North Kalimantan, Indonesia
Punan Adiu: Forest is our mother, explores the struggle of the Punan Adiu Indigenous Community in protecting their customary forest. When nature exploitations and human rights violence rampantly happen to indigenous communities and their land ecosystem, the story aims to decolonize and counter the status quo narrative where the indigenous people are represented as a passive community and have no rights to speak.
Punan Adiu is a village in Malinau District, North Kalimantan Province of Indonesia. As a hunter-gatherer, the Punan who inhabits the village, rely on forest as a source of food, medicine, water and all aspects of their life. After decades of living in the margin of society, where they did not have rights over their territory, the community eventually obtained legal recognition to protect and manage their customary forest.
It began in 2012 when they started a participatory mapping and registered their customary land through a social forestry scheme in Indonesia. After years of deliberation and negotiation, in 2017, the Malinau District Government granted a decree on recognition and protection of Punan Long Adiu Customary Community. The community now has full rights to protect and manage 17,415ha (almost equivalent to Washington, D.C / 17,700ha) of their customary land.

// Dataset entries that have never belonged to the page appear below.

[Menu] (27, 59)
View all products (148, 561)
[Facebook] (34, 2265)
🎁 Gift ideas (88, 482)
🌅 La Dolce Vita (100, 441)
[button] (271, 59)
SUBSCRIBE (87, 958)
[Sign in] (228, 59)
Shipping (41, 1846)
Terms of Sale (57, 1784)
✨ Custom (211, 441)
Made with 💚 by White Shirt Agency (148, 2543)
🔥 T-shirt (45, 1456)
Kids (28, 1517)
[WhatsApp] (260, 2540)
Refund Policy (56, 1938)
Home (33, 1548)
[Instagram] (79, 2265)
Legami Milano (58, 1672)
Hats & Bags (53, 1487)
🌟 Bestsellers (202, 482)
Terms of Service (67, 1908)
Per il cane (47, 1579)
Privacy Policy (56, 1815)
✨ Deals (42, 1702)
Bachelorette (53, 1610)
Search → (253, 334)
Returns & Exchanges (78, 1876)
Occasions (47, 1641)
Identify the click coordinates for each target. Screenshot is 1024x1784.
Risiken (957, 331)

As a natural sanctuary, the forest has significant roles in protecting biodiversity; provides food and contributes in reducing global emissions. A research in 2017 estimated 55,216 metric tons of CO2 emissions reduction per year is expected if the community can avoid deforestation.

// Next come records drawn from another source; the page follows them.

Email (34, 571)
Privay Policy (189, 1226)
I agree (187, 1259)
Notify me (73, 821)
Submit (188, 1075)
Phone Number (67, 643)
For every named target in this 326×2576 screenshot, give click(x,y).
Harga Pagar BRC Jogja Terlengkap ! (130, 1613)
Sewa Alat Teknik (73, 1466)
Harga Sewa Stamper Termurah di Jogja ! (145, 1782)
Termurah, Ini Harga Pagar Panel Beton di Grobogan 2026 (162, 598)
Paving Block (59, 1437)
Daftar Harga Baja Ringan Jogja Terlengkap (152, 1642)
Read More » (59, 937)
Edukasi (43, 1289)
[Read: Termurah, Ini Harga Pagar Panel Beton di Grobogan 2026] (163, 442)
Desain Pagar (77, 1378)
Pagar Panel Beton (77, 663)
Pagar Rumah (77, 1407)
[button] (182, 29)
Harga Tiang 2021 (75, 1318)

What Punan Adiu has achieved in the long run is a representation of how civil society could utilize modern technology with local wisdom and persistently leverages their strength to challenge power dynamics and influence its equilibrium. The process takes time, but the result has eventually been transformative.
“A land reform by leverage, on the other hand, takes time. This is a reform by which peasants, in organizations they have formed and manage, bargain with overlords or government from strength they have already achieved. … Only through reforms by leverage does the peasant acquire, in the long run, an equitable distribution of welfare and adequate political representation.” (Powelson, John P and Richard Stock. The peasant betrayed: agriculture and land reform in the third world. Cato Institute. Washington, D.C. 1987).
Why I make this story?
Reality is subjective. In a land where democracy is still a fragile concept, the dominant power defines the narrative between which one is real and unreal. With history of colonialism, military regime and oligarchy power, Indonesia and other global south countries, share similar story in inequality and authoritarianism. Those who hold the power control the information, technology and narratives to maintain its status quo.
The indigenous people, as a part of civil society, have been neglected in many important discourses that have direct impact to their life. Since the Dutch colonialism in 19th century to Soeharto dictatorship power and until today, the indigenous people in Indonesia have been living in the margin of society. The ancestral forests have been exploited and it left them suffered with environment and socioeconomic impact such as pollution, disaster, poverty and food insecurity.
But thanks to civil society collaboration and open access to technology that has enabled the indigenous people to learn new approach and strategy to protect their forest. After three decades of his draconian power, Soeharto stepped down when economic crisis hit Asia in 1998 and trigger people power that led him to resigned. This tipping point brought new freedom to Indonesian where civil society regains freedom and started to open new discussion toward land reform discourse.
Within a new reformation atmosphere, civil society groups consolidate their networks and conduct new initiatives to influence the state in instituting agrarian reform into legal law. Indigenous people communities started to conduct participative mapping and persistently seek legal recognition to protect and manage their ancestral land.
The Punan Adiu story is an example of how an accessible technology and collective collaboration are an integral part in democratic movement. What once made by elitist agents (military, government, corporations among others), the new inclusive ecosystem of technology could support communities to strengthen their voice into public discourse and reform.
If a story can influence our thinking and rewriting our reality and power, then this project want to show how communities can consolidate their collective strength and utilize new approach for the sake of common good in society. With knowledge, technology, ethics and perseverance, the civil society could leverage their bargaining position and influence the equilibrium of power in our fragile democracy.